Nós, Raul Seixas e eu, dentro do contexto de música brasileira, desenvolvemos uma linha de música muito próxima. Só que Raul é o antecessor. Quando ele começou, me envolvi muito com o trabalho dele, que muito me inspirou. A mistura de Raul e Bob Dylan era muito instigante pra mim. O trabalho de Raul tinha aquela coisa de Nordeste e também de mexer com a filosofia popular que existe no Brasil. Depois que ele morreu, eu fiquei mais ou menos órfão. Esta linha de que estou falando é dentro da avaliação que se faz de autores de música brasileira. Pouquíssimas pessoas trabalham com essas letras malucas, estranhas, cheias de símbolos e que atraem certo tipo de gente. Ele deixou milhares de fãs. Depois que ele morreu, essas pessoas me procuram muito, vão aos meus shows e ao mesmo tempo comecei a cantar algumas músicas de Raul. Estou corn um plano de fazer um disco corn músicas dele. Kika Seixas, a viúva de Raul, me procurou recentemente e me passou alguns originais para musicar. Quero fazer esse disco na virada do milênio. Esse projeto vai ser quente. Minhas coisas têm uma programação.

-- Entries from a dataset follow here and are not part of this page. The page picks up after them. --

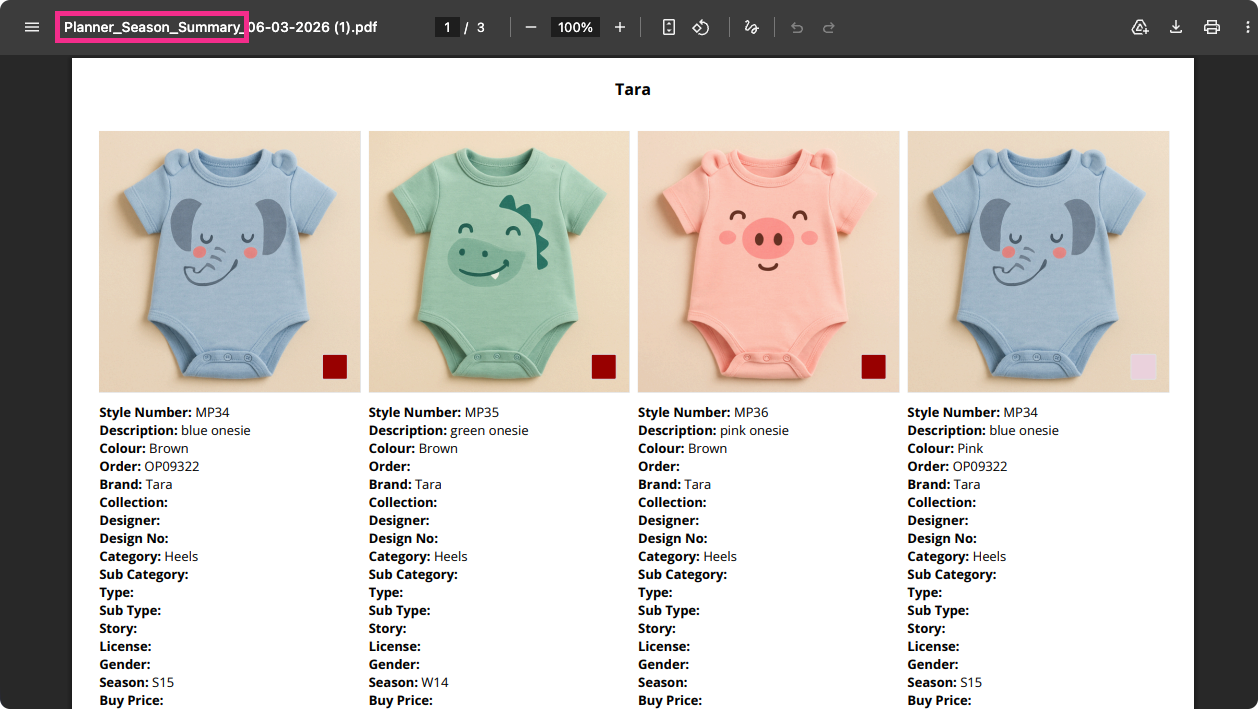Print the PDF document
Viewport: 1258px width, 709px height.
pos(1212,27)
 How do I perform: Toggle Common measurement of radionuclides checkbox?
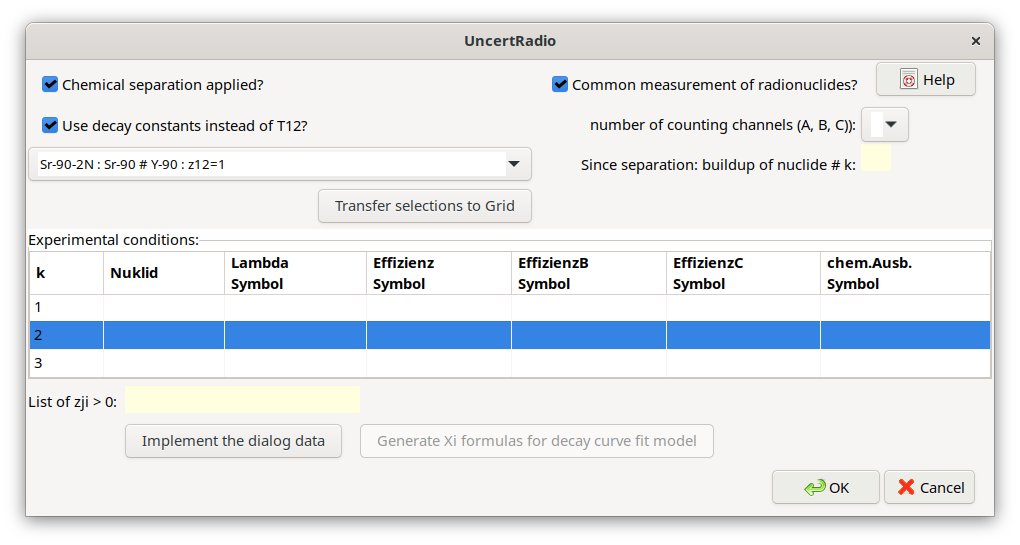pos(560,85)
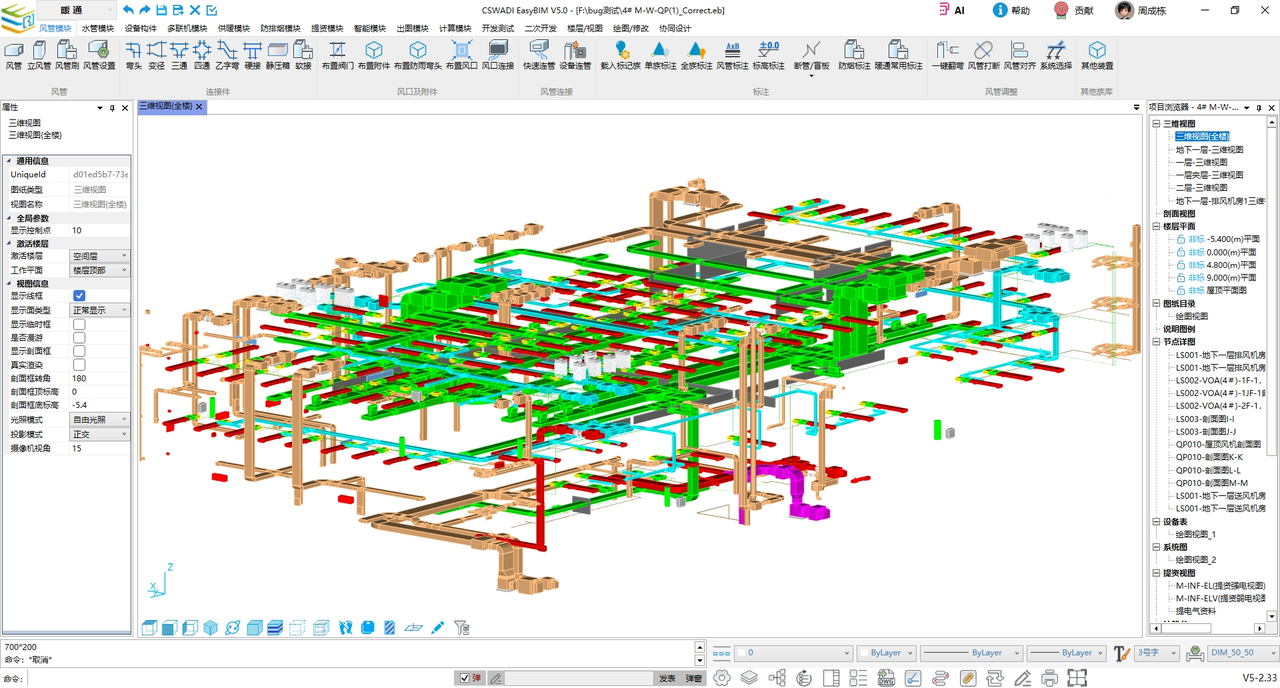Enable the 真实渲染 checkbox
Screen dimensions: 1280x688
[79, 365]
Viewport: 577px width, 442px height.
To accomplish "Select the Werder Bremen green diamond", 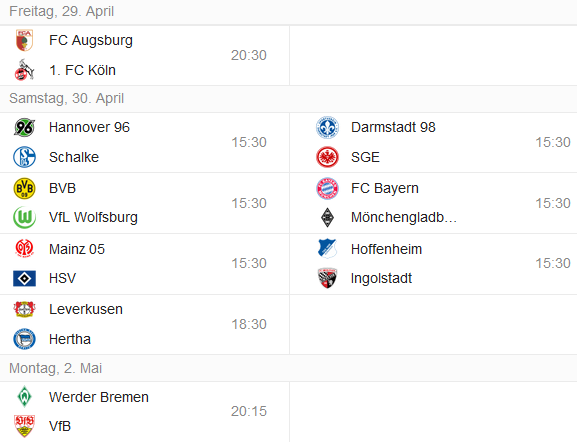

Tenho fascinação por Bob Dylan desde a Paraíba. Eu era um cara muito curioso. Na rádio Borborema de João Pessoa tinha um acervo de discos que nunca tocava na programação, o discotecário era meu amigo e deixava que eu mexesse em tudo. Achava coisas que pensava que nunca ouviria em minha vida. Eu gravava isso tudo em fita e ficava cru casa horas e horas ouvindo. Tive acesso a Dylan através desse processo. Letras longas como as de Dylan me fascinavam. Um puta poeta! Eu não sabia inglês direito na época, então eu pedia ajuda a professores. Eles traduziam para mim e eu ficava horas e escutando. Um grande mensageiro! Um grande profeta! Aí pensava: você pode fazer uma música com uma estória longa sem se preocupar com o tempo, que vão tocar na rádio, fora dos padrões. Me iluminou muito. Tudo que a gente ouve, a gente absorve. Você vai misturando com o seu potencial próprio, seu talento. Agente tem que perceber essas passagens de informações. Somar isso. Se você não acerta logo, paciência, acerta na próxima.

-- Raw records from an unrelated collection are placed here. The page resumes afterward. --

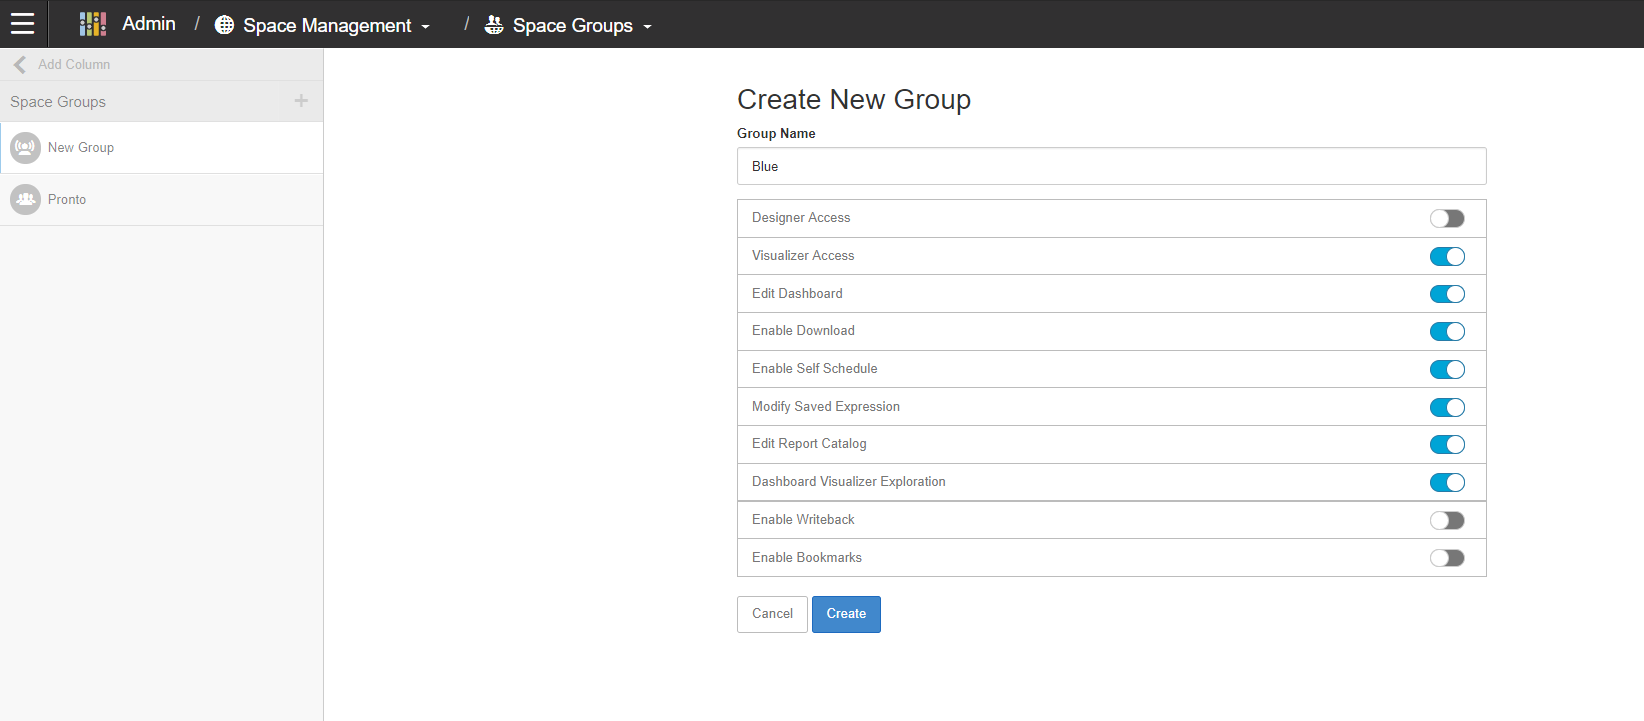Open the Admin breadcrumb item
The height and width of the screenshot is (721, 1644).
coord(149,24)
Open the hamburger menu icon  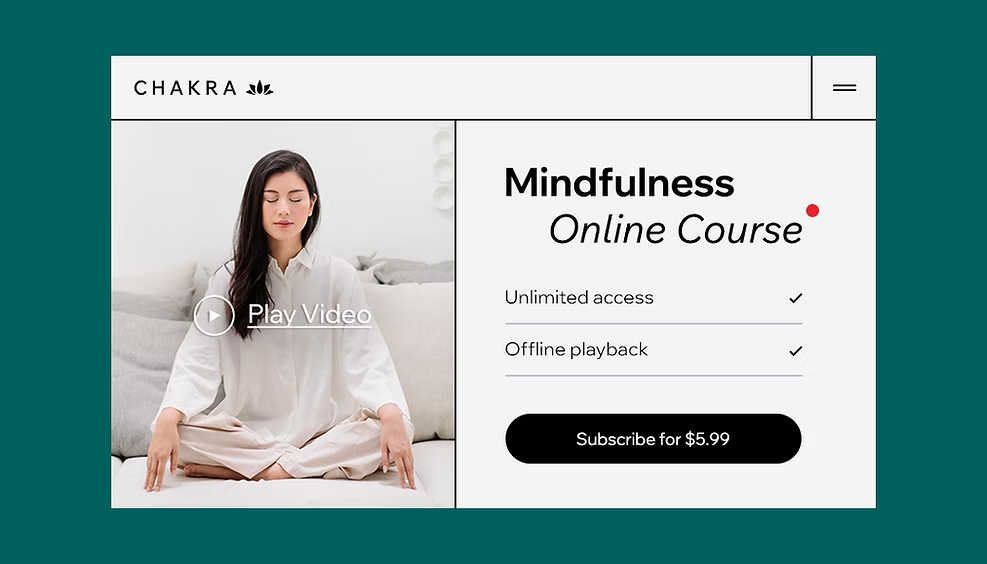pos(844,87)
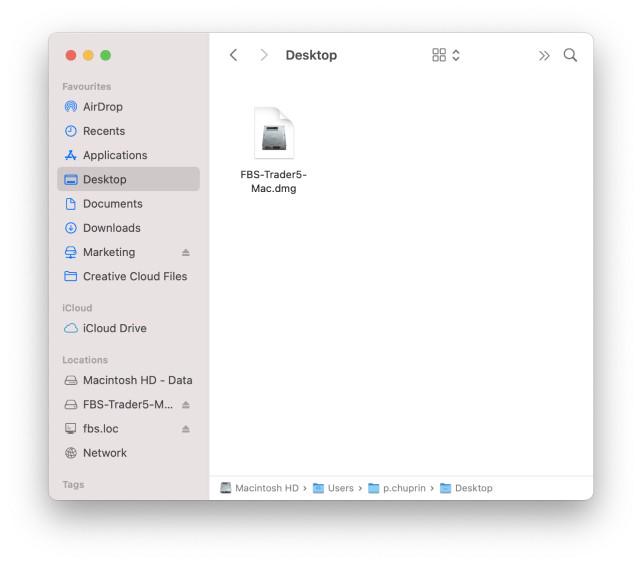Open Recents in the sidebar
The height and width of the screenshot is (564, 642).
click(x=103, y=131)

Estou com planos de gravar um disco novo. Ele está prontinho na minha cabeça. Devo começar a gravar depois da Copa, em julho. O nome do disco será Eu Sou Todos Nós, que é uma mensagem de uma das músicas do disco: "Eu não sou eu / eu sou você / eu sou todos nós / hoje eu mais nada faço / eu somente falo pela tua voz / hoje durante um segundo fiquei a sós / S.O.S. com o mundo / hoje encontrei no fundo do poço meu rosto / e agora posso saber que eu sou eu / eu sou você / eu sou todos nós". Depois do disco Antologia. vou apresentar um disco com pacoles de músicas inéditas. Vou fazer este disco. O segundo sera Nação Nordestina, um CD duplo. Tenho que fazer este apanhado para gerações futuras. Vou fazer 20 gravações dos maiores artistas do Nordeste de todos os tempos: Jackson do Pandeiro, Luiz Gonzaga João do Valle, Dominguinhos, Anastácia, e mais um monte de gente de quem nunca se ouviu falar. Vou fazer regravações ramalheadas, ou seja, uma leitura desse universo ao meu modo, ao meu estilo. Tenho que fazer isso. A capa, será alguma coisa tipo colagem, Sargent Pepper’s dos Beatles com todo mundo. Um disco que seja viável comercialmente e um documento forte. Um projeto romântico e ideológico. O seguinte será o do Raul para a entrada no novo milênio.
Depoimento dado a Jorge Salomão no dia 17 de fevereiro de1998 na Jerimum Produções, Rio de Janeiro.